The pretty young Rosemary takes a job in Spain. The train journey to Malaga seems to cast a magic spell over her. For those few brief hours she knew a passionate, ecstasy with handsome Paul. But on meeting Mercedes, the girl to whom she is to be companion, Rosemary's dreams of love are abruptly shattered. For Mercedes is engaged to marry Don Pablo Iballo — who is none other than Paul himself!
Rosemary should try to teach her reticent ward the responsibility one must honor if one makes a promise — especially the promise of marriage. But Mercedes is desperately in love with an out-of-work musician, and Rosemary, hurt and angered by Pablo's reprehensible behaviour, thinks of a revenge plan to deceive him. On the day of the wedding she changes places with Mercedes; and her face hidden by the heavy veil, the ceremony went through.
When the plot is discovered, the proud Spaniard finds he has been tricked into marrying the wrong woman, and happy she thinks she'll never have to fulfill the promises of a wife-to-be. But the cheated groom has other ideas: he does not send her reticent wife in fury like she had imagined, he believes that her should fulfil her duties to save his Spanish honor. What will happen next?
Denise Naomi Klein was born on 1 February 1897 in London, England, daughter of Herman Klein (1856-1934) and Kathleen Clarice Louise Cornwell (1872-1954). Her parents married on 19 February 1890 at the West London Synagogue, her father was a English music critic, author and teacher of singing and her mother was a Australian-born heiress, 16 years younger than him. Denise had a half-sister, Sibyl Klein, who became an actress. She also had two older brothers, Adrian Bernard L. Klein (1892-1969), who later changed his name to Adrian Cornwell-Clyne and wrote books on photography and cinematography, and Daryl Kleyn (b. 1894). During her parents marriage, her mother began an affair with a young Worcestershire Regiment officer, Herbert Arthur Berkeley Dealtry (b. 1878).
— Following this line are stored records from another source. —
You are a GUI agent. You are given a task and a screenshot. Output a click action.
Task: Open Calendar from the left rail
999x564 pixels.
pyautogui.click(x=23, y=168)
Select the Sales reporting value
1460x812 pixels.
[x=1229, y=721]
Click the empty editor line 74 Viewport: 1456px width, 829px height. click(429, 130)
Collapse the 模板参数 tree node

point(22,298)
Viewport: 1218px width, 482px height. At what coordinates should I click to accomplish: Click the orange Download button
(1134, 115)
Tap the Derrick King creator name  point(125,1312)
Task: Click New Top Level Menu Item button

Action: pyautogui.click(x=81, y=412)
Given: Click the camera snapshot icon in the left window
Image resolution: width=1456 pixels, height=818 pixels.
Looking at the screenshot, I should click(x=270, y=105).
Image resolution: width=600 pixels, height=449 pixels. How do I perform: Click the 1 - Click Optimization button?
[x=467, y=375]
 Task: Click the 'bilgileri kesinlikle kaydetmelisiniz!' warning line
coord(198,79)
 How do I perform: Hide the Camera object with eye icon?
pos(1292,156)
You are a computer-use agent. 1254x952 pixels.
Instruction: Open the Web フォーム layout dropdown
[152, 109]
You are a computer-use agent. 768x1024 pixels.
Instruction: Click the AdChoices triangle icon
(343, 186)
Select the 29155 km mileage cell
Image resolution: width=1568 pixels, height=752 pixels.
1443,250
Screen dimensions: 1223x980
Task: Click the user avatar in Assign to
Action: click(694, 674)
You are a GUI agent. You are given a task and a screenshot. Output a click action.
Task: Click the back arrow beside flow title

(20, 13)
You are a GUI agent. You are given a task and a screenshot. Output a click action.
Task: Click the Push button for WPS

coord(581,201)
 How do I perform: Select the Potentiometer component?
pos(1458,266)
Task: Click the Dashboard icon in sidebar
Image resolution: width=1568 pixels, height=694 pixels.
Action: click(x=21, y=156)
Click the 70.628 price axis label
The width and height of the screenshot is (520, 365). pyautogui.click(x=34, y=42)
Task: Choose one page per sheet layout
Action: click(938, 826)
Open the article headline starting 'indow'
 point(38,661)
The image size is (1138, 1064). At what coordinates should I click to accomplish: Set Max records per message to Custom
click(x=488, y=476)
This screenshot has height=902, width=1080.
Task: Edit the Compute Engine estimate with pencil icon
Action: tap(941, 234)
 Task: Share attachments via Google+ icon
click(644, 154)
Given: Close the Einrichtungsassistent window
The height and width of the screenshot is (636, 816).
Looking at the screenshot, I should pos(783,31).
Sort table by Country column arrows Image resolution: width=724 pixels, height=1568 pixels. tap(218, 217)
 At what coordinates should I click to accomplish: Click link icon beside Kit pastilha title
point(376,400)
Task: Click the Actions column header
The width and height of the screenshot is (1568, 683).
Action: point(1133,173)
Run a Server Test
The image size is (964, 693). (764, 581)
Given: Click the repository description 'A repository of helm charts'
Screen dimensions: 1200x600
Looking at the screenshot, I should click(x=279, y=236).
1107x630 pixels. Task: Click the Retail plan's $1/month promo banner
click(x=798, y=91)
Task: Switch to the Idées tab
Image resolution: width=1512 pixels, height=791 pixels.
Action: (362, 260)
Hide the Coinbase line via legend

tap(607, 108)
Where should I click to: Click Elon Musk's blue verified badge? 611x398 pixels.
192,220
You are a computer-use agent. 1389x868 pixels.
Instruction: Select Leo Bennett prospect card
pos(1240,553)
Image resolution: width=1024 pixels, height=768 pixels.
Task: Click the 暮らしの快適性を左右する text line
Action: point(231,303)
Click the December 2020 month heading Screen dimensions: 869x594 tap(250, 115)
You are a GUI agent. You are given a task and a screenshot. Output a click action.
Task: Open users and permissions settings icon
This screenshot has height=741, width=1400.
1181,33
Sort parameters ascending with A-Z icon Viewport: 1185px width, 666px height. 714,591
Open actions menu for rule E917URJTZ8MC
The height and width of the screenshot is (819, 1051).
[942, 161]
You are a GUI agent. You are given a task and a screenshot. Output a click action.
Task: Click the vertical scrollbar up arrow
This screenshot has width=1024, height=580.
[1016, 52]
When her father became aware of it, he filed a petition for divorce, which was granted in December 1901. After the divorce, her mother married Dealtry in 1902, but they were going through financial difficulties. They had to declare bankruptcy in 1905. The same year her father remarried with Helene Fox, a Christian Science practitioner of Boston, Massachusetts.
As Kit Dealtry, her mother began to publish her own writings, first short stories in magazines an later gothic novels. Years later, and single again her mother returned to London. In 1918, and remarried for a third time with Sydney H. Groom, and started to sign her novels as C. Groom, Mrs Sydney Groom, Kathleen Clarice Groom and Clarice Groom. After Naomi left school, she decided follow in her mother's footsteps, and to publish her writings. She went to work as a journalist for the D.C. Thomson Press, then became a freelance writer. Denise married Arthur Robins, a corn broker on the Baltic Exchange, but the marriage ended in divorce, after she met O'Neill Pearson in Egypt, who later became her second husband. She was the mother of three daughters, Patricia Robins (also know as Claire Lorrimer) who became another best-selling romance author, Anne, and Eve.
As a writer of fiction, Denise wrote short stories, plays and about 200 gothic romance novels under a variety of pseudonyms, including: Denise Chesterton, Hervey Hamilton, Francesca Wright, Ashley French, Harriet Gray, and Julia Kane, she also used to sign the books her first married name, Denise Robins, and some of her books were reedited under this pen-name. In 1927, over ten years after she began to publish, Denise meet Charles Boon, of Mills & Boon, and she signed her first contract with his firm the same year. In a short time, she became the best paid Mills & Boon's writer, and one of the most prolific, but in 1935 she changed to a new publisher, Nicholson & Watson, that made her a better offer, and later with Hodder & Stoughton.
In 1960, she founded with other romance writers the "Romantic Novelists' Association" (R.N.A.), and she was its first president until 1966. Denise passed away 1 May 1985 in her native England.